Past Awardee

The Development of a cyber infrastructure environment for ensemble prediction of hurricanes

Mohan Ramamurthy

College: Liberal Arts and Sciences
Award year: 2002-2003

Accurate prediction of hurricane track, intensity, timing and landfall is both a critical research problem and is of great importance from a societal impact standpoint. Improved predictions will reduce evacuation time and cost, mitigate property damage and save lives. However, research on hurricane track and intensity prediction is a computationally demanding task.

The atmosphere is a chaotic dynamical system. Therefore, any small error in the initial condition will grow with time, eventually leading to a total loss of predictability. In hurricane predictions, errors in observations of initial hurricane position, structure, intensity, and environment are compounded by approximations inherent in numerical model treatment of physical processes, such as precipitation and boundary layer physics. As a result, significant errors currently appear in hurricane track, intensity, timing and landfall location. Presently, operational numerical hurricane forecasting is carried out using a deterministic approach - meaning each model forecast employs a single prediction for a given storm. There is a considerable body of research that this approach has serious limitations and improvements will require a fundamental shift towards a probabilistic approach through the use of ensemble modeling techniques.

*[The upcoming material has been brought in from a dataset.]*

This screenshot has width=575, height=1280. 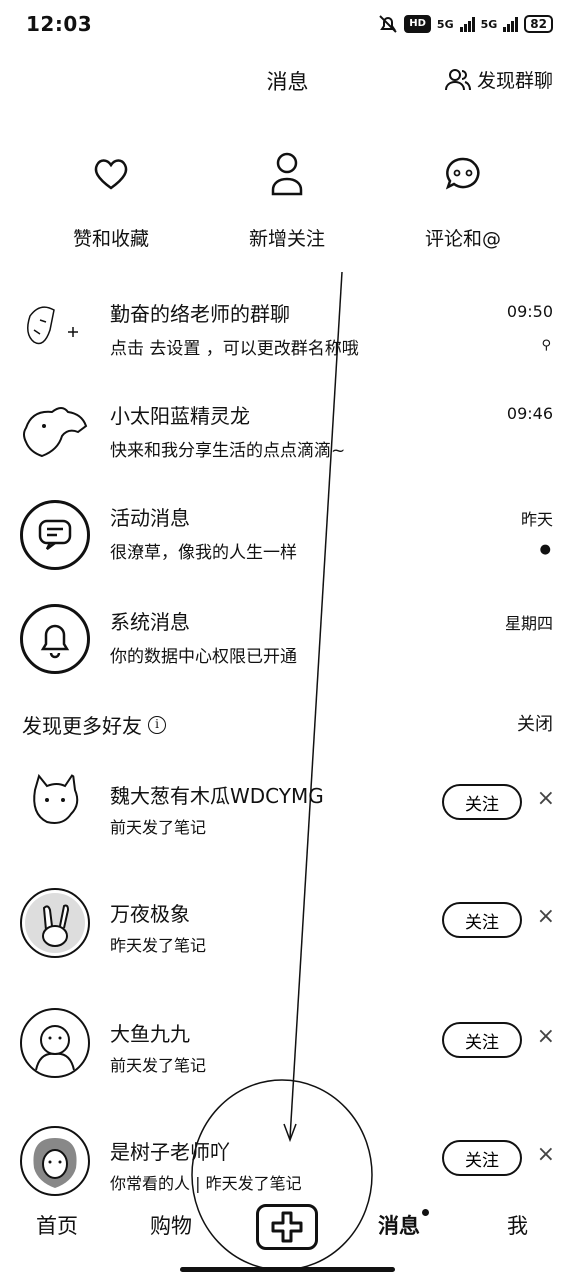 What do you see at coordinates (535, 723) in the screenshot?
I see `discover-close-button: 关闭` at bounding box center [535, 723].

Ensemble forecasting (EF) entails many predictions per event to deal with the myriad uncertainties in a numerical weather prediction (NWP) system. A typical NWP system for the hurricane problem must account for the above uncertainties in initial and boundary conditions and model physics. Thoroughly addressing this problem requires making hundreds of forecasts for each event. Therefore, traditional cyber infrastructure environments and computational methodologies are ill-suited to carry out ensemble prediction research. New computational frameworks are needed for the design, execution, processing, mining and visualization of massive numbers of ensemble predictions. An additional consequence of this enormous problem is the need for the development of new tools and techniques for metadata and job management so that supercomputing resources are effectively and efficiently used. In other words, a new cyber infrastructure environment for end-to-end workflow is essential to carry out research on ensemble prediction of hurricanes.

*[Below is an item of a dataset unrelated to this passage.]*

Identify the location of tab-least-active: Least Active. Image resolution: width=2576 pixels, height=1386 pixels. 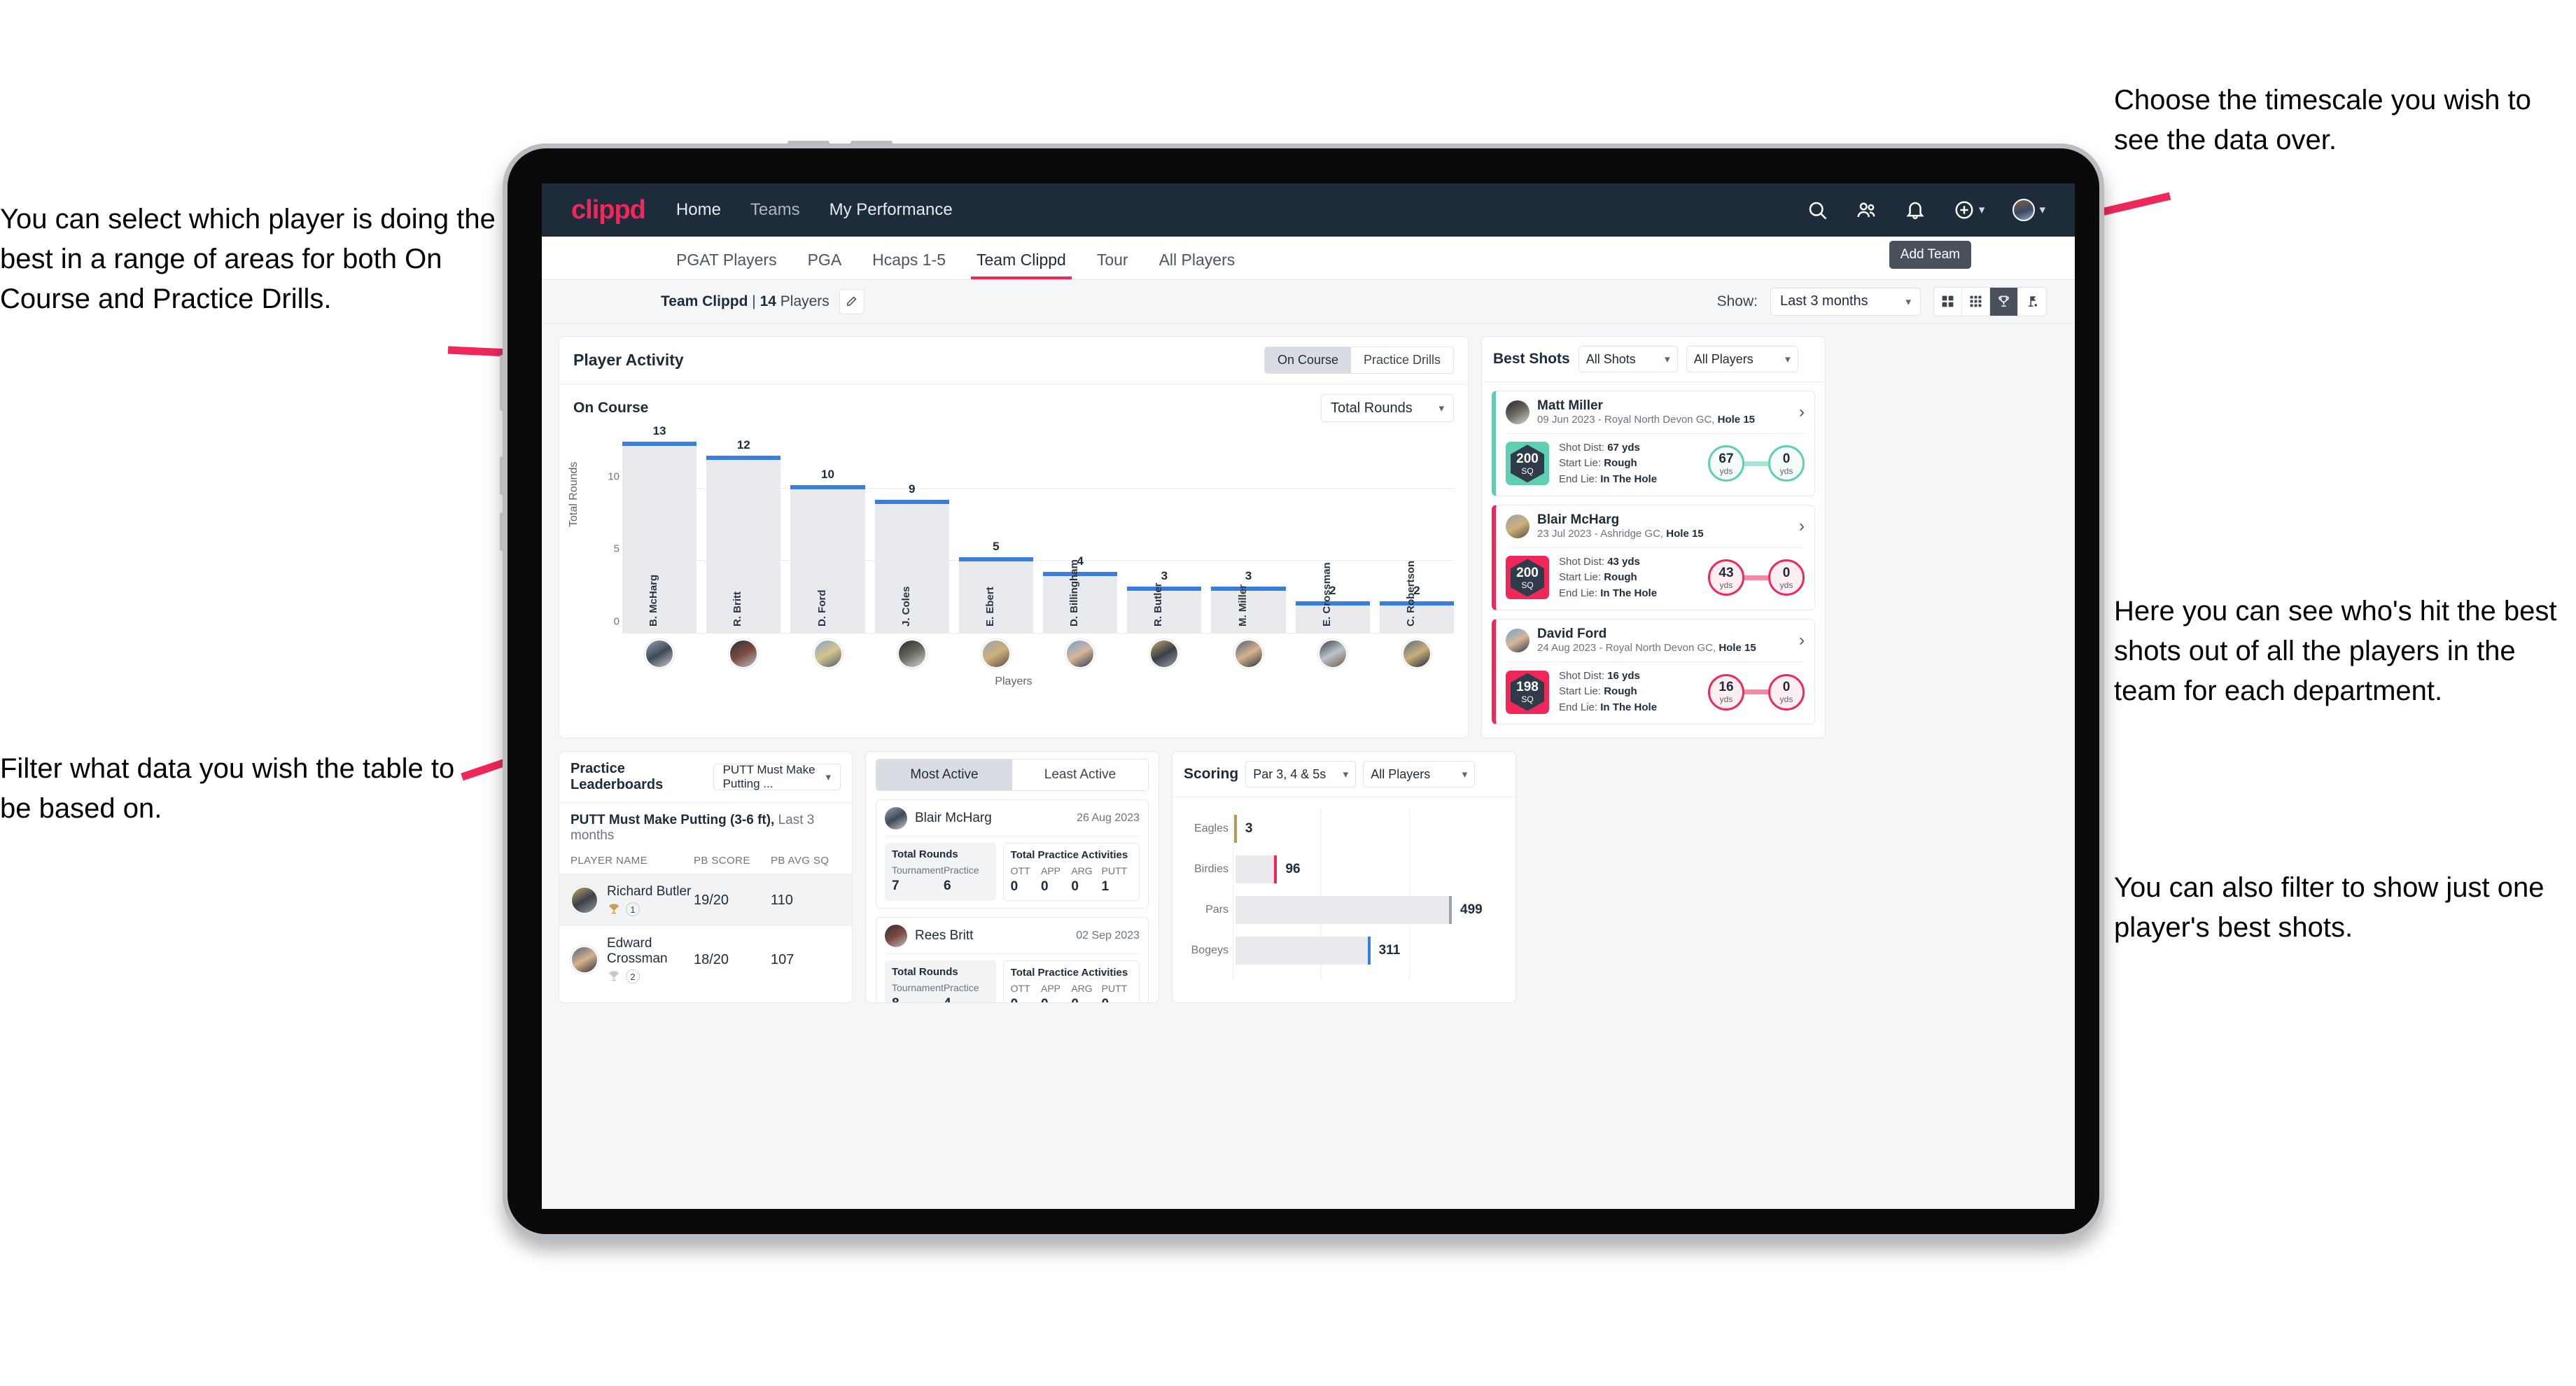
(1080, 775).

We will work with NCSA scientists and staff members to develop this new cyber infrastructure environment. A portal interface developed by NCSA will be applied to this effort, along with metadata cataloging and mining on the DTF Grid. Specifically, we will work with Jay Alameda on workflow and execution of jobs on the DTF and with Michael Welge on mining the data using the existing D2K environment. The data mining effort will include the development of new objective clustering algorithms for knowledge discovery, which will be imbedded into the D2K environment. This research will be conducted using the WRF model on the TeraGrid. The hurricane prediction problem is not the only one likely to benefit from the new cyber infrastructure environment. The atmospheric sciences community has embraced the ensemble approach for predictions on all scales, from the simulation of thunderstorms to multi-decadal climate simulations. Any techniques and methodologies that will be developed in the proposed project will benefit other researchers engaged in similarly challenging computational problems.